A QUICK RECAP
Let’s make things interesting here. My last post- Walk The Planck– dealt with the effects some of the implications of quantum mechanics had on the world at that time. Material Realism was tossed on it’s head and some really brilliant minds struggled to accept the data they were being given. In the worlds first MC battle amongst physicists we had Einstein saying:
“God does not roll the dice.”
Clearly, he didn’t want to accept the chaos found in quantum mechanics. As some of you are already aware of there was a famous rebuttal. Max Planck himself told Einstein:
“Quit telling God what to do.”
We love to think of these sorts of arguments as modern ideas. We love to see ourselves as these highly evolved versions of our ancestors who are light-years ahead intellectually, but that simply isn’t so. Our technology may seem to dwarf the ancients but we still can’t figure out how they built the pyramids. (aliens) We certainly haven’t made huge leaps and bound towards answering the really big questions.
The great philosopher Plato postulated that all human beings were born understanding reality. He believed we actually forget the order of the csmos as we age and become distracted by the appearance of things. From his perspective, learning really meant unlearning what we take in through the senses.
Plato. like many Greek philosophers, had studied Egyptian thought extensively, Heliopolis being a huge learning center during antiquity. While many of the metaphysical aspects were removed it can be argued that the Egyptians paid huge contributions to the philosophies accredited to ancient Greece. As this debate rages on what we can be sure of is that the Egyptians had a vast understanding of numbers.
Way back in 1650 BCE the Egyptian scribe Ahmes gave the world the Rhind papyrus. The main symbol on the papyrus has been given many different names all which have various aspects and levels of understanding to them. The eye of Horace, the 6 pieces of Seth, and Udja’s eye fractions, are but a few of them. Out of all these there is one aspect I find incredibly interesting.
While the symbol of the eye was obviously multifaceted and used for everything from measuring medicines to telling bedtime stories it’s the measurements themselves that interest me. Their standard unit pf measure was a hekat. The story goes in order for one hekat to be put together, infinity has to be achieved. Only the great “cosmic mind” held the necessary piece to complete a hekat. They even had this really cool equation for it- (63/64-64÷63=1/64).We’re obviously talking about irrational numbers here, but the Egyptians revered them believing these numbers held the structure of the Universe within them.

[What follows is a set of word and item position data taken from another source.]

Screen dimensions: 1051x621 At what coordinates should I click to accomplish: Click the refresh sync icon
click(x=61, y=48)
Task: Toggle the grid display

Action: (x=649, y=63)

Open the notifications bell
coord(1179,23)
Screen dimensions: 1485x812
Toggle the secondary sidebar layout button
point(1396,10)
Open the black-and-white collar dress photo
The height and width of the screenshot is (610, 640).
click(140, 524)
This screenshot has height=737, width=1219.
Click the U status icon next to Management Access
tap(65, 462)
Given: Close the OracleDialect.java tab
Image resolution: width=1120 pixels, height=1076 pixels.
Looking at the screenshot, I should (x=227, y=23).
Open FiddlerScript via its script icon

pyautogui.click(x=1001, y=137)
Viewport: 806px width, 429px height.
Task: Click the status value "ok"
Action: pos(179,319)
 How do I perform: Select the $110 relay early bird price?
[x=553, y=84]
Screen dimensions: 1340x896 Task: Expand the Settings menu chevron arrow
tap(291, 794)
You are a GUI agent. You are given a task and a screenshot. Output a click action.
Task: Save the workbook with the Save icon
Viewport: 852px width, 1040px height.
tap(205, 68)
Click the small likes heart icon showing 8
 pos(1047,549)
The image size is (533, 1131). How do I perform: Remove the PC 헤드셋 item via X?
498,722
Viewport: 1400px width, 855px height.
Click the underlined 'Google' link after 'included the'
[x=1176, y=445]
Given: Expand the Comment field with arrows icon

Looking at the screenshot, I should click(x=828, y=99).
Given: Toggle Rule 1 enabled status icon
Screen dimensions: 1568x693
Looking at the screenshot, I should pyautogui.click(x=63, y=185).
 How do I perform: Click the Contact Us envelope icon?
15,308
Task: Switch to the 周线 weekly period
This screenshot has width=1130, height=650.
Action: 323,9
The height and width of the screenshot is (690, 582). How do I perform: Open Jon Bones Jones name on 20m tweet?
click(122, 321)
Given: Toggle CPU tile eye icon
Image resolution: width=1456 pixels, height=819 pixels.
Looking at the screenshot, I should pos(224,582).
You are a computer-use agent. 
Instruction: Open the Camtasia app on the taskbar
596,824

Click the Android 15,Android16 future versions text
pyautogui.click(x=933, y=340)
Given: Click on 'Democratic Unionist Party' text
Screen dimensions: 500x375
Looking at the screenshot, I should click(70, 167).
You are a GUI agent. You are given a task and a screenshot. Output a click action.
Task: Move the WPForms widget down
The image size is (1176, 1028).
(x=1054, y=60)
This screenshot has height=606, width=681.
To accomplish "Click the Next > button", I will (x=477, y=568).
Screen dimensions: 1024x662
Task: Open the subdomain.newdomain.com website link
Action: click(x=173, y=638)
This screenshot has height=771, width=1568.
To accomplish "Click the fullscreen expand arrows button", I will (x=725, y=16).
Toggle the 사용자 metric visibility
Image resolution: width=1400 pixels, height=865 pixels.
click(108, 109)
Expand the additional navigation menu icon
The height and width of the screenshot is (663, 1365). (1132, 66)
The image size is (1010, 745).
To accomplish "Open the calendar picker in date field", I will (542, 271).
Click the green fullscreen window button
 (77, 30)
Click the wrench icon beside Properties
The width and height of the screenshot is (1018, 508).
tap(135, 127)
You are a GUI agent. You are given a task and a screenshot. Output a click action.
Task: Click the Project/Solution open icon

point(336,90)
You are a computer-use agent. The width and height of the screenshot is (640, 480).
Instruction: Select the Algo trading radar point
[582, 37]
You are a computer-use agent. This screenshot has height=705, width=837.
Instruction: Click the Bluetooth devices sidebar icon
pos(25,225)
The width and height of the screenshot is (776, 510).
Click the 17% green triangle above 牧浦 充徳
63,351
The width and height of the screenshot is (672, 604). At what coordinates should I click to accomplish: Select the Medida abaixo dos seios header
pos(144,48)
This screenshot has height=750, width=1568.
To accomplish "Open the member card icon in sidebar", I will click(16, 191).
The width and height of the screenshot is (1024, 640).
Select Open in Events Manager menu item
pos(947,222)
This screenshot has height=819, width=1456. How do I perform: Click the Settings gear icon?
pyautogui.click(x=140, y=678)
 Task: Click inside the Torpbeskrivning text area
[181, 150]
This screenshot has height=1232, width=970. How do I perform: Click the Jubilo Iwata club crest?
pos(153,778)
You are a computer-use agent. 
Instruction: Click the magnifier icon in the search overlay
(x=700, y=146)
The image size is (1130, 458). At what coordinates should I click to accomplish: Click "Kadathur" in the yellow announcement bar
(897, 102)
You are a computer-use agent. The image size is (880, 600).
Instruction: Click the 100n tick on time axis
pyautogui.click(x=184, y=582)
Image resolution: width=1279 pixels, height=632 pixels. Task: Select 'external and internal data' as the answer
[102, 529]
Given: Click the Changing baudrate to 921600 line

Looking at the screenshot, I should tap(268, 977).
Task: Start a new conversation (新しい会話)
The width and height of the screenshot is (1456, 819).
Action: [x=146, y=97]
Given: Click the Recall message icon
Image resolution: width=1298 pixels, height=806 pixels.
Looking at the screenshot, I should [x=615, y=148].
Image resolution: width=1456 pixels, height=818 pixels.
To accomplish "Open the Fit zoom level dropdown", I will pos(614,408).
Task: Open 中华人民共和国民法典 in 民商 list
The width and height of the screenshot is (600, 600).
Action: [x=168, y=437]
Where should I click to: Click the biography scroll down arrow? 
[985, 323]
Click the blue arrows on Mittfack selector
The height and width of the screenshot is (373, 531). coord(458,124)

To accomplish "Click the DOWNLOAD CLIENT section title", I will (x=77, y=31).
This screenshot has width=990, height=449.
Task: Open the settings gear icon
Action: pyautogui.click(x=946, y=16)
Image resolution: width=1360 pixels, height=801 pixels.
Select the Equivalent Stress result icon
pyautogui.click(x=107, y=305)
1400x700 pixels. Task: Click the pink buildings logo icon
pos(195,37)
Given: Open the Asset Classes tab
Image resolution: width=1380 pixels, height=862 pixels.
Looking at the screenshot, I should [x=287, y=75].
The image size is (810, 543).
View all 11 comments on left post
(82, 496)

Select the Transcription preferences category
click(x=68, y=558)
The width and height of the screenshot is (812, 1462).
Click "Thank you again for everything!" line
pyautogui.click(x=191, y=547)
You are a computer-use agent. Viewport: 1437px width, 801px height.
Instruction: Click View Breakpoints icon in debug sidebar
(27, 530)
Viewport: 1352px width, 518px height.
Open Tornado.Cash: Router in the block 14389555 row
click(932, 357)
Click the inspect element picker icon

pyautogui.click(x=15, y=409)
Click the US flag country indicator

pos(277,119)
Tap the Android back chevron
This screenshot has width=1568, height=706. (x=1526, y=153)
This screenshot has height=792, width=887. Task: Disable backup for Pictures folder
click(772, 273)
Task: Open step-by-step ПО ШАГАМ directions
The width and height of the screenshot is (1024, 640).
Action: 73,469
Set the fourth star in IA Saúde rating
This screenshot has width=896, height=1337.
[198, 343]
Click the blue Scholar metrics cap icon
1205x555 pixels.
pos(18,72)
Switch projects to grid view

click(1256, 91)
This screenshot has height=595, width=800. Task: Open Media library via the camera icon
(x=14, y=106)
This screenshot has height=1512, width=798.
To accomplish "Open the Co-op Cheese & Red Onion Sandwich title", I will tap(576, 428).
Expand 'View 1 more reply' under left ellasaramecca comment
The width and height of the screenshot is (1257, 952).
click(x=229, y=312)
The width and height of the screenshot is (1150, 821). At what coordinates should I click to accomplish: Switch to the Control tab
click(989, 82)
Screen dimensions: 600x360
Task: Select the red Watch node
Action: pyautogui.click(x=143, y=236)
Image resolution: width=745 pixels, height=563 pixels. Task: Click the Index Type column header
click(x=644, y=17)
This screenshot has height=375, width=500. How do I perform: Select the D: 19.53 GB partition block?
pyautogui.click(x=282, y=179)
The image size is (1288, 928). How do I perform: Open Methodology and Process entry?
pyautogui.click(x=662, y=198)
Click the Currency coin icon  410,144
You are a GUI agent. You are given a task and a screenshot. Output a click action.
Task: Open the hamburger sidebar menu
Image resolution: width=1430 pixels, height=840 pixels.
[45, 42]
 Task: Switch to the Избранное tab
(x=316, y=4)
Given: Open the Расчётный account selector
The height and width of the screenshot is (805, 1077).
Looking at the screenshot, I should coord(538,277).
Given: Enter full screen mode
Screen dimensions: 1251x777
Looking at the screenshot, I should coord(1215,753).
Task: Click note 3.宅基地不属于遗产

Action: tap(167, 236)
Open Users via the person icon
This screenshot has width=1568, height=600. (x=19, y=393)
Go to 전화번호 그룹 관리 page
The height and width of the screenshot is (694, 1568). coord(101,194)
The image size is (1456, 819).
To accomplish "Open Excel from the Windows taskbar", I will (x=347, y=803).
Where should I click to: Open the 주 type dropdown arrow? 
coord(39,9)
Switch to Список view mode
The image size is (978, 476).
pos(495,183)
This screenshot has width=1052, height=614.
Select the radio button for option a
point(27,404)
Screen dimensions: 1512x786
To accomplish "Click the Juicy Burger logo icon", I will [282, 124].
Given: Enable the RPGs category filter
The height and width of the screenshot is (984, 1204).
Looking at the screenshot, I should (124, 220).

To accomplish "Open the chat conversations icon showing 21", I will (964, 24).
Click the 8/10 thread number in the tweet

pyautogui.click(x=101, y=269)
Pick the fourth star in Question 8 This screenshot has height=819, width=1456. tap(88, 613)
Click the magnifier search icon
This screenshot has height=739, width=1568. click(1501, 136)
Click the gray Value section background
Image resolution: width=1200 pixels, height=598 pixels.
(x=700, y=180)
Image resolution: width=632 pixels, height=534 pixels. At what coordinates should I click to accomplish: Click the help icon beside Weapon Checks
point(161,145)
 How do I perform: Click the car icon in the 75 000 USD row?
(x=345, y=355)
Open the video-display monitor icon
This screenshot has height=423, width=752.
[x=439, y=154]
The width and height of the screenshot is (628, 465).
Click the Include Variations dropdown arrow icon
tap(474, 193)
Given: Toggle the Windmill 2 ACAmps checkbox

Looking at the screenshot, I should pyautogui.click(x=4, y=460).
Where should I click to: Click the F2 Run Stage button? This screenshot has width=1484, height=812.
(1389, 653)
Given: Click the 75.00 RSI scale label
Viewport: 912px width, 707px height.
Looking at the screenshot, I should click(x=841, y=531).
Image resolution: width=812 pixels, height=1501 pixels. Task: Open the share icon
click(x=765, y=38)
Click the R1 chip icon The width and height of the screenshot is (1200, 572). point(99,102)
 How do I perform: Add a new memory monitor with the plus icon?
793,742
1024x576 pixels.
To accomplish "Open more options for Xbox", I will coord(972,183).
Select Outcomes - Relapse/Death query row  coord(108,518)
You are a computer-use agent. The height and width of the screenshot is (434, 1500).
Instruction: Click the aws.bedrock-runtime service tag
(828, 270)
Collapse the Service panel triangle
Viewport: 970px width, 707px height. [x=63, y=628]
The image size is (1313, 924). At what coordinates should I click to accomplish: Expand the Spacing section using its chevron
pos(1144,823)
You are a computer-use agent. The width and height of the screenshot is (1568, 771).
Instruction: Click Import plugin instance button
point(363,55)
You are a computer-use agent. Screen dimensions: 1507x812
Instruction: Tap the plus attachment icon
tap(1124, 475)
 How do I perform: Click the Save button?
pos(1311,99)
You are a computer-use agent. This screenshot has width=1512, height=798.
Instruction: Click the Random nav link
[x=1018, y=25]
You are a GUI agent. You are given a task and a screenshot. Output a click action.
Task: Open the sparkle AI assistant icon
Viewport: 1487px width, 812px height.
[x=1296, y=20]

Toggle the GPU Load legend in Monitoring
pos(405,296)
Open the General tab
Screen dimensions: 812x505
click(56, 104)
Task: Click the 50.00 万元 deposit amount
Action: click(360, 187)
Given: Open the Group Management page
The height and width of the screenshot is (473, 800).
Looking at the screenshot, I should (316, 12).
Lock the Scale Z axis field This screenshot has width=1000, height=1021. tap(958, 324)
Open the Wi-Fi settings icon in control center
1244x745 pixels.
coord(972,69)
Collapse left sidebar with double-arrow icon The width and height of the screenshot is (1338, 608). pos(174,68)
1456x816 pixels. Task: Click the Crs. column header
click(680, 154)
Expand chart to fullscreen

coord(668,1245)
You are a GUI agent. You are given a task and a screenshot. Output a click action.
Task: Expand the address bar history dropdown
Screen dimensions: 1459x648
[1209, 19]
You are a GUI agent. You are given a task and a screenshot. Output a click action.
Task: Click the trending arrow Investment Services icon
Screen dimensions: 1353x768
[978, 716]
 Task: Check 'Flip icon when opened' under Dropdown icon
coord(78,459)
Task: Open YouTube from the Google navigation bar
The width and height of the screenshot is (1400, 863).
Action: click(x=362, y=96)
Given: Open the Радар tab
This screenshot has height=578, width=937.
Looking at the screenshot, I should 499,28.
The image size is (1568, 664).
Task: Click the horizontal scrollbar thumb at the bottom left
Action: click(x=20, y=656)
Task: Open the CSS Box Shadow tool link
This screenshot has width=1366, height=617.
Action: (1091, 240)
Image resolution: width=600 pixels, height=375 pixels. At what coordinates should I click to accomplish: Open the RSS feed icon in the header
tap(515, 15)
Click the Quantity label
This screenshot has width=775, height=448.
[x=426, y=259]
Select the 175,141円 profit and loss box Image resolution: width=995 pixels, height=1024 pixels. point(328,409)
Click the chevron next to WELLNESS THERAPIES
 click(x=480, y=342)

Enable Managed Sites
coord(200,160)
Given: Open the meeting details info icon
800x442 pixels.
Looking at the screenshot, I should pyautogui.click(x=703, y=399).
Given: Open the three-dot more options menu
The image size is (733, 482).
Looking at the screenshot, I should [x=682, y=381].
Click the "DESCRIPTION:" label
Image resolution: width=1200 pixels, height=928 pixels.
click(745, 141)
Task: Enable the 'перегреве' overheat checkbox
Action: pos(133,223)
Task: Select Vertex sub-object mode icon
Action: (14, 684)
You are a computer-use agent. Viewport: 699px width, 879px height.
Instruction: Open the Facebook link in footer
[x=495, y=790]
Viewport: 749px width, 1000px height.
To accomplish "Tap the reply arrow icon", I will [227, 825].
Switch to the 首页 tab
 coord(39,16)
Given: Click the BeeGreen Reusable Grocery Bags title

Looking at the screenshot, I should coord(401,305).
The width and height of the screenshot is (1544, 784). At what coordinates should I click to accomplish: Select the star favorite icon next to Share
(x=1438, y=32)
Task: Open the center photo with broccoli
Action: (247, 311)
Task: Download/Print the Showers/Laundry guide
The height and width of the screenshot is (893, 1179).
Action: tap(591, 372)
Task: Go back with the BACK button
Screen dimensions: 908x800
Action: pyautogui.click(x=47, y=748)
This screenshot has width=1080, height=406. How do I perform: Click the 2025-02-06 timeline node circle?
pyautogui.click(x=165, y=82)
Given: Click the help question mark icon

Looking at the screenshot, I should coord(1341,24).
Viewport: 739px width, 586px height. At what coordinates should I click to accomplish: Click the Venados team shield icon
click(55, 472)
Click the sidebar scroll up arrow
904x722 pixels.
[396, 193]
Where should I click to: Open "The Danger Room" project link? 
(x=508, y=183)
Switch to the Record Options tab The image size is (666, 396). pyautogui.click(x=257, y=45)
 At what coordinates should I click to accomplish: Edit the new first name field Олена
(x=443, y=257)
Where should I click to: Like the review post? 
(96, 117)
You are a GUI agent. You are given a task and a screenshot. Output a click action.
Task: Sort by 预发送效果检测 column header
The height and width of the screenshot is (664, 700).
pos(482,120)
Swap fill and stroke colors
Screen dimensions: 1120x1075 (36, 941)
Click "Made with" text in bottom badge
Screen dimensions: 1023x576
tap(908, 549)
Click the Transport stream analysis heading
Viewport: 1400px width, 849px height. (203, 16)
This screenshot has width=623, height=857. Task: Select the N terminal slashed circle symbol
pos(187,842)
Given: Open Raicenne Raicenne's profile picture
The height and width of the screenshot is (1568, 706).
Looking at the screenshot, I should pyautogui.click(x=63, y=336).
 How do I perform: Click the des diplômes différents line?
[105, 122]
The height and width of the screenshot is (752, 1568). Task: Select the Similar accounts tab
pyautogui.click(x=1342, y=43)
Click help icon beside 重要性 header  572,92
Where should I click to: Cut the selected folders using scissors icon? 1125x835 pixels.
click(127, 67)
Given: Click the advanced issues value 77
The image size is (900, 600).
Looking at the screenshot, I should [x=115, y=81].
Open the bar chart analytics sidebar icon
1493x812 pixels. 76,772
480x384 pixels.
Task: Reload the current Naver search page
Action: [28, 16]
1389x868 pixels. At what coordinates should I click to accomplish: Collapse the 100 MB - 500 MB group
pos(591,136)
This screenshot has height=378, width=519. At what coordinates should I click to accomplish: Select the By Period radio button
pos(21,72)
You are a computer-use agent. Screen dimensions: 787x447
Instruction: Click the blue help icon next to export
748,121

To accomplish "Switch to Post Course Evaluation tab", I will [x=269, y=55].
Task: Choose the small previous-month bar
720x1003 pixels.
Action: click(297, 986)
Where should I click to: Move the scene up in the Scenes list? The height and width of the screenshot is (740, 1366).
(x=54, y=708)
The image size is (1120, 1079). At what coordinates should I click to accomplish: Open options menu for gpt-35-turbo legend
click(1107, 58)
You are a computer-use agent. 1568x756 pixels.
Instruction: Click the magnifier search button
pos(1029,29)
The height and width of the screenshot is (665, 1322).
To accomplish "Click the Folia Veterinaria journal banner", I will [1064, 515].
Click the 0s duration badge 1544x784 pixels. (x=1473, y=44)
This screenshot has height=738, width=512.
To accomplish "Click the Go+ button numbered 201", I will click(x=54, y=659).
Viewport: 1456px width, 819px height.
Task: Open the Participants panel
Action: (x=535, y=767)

Diving deeper, the missing 1/64 was said to represent the missing name of God. The Egyptian deity Thoth was said to spin matter from mind through some forgotten language of the cosmos which contained this secret name of God. Legend has it the missing 1/64 is the magic Thoth used to restore the eye to wholeness.
Here’s where the concept gets really beautiful. In their desire to understand the order of the cosmos they’d unearthed a beautiful concept shown here. As you can see, this system is based on the fact that you can always divide by half. What if they had taken this line of thinking all the way down to the Planck scale? Granted, they didn’t have the technology to do so but it would appear they were thinking along these same lines as Max Planck. They also believed that they could deduce the secrets of creation itself in doing so.
This interests me greatly because their magical system actually has a lot in common with some of the idealist philosophies birthed in quantum mechanics. Factor in the ancient Egyptians using mathematics as a way to prove their legends correct and we can see how alike we actually are. These are timeless questions driving us.
Both science and religion have always searched to understand the world. Maybe they aren’t so conflicting after all. Maybe we’ll achieve a unified field of everything in blending the two.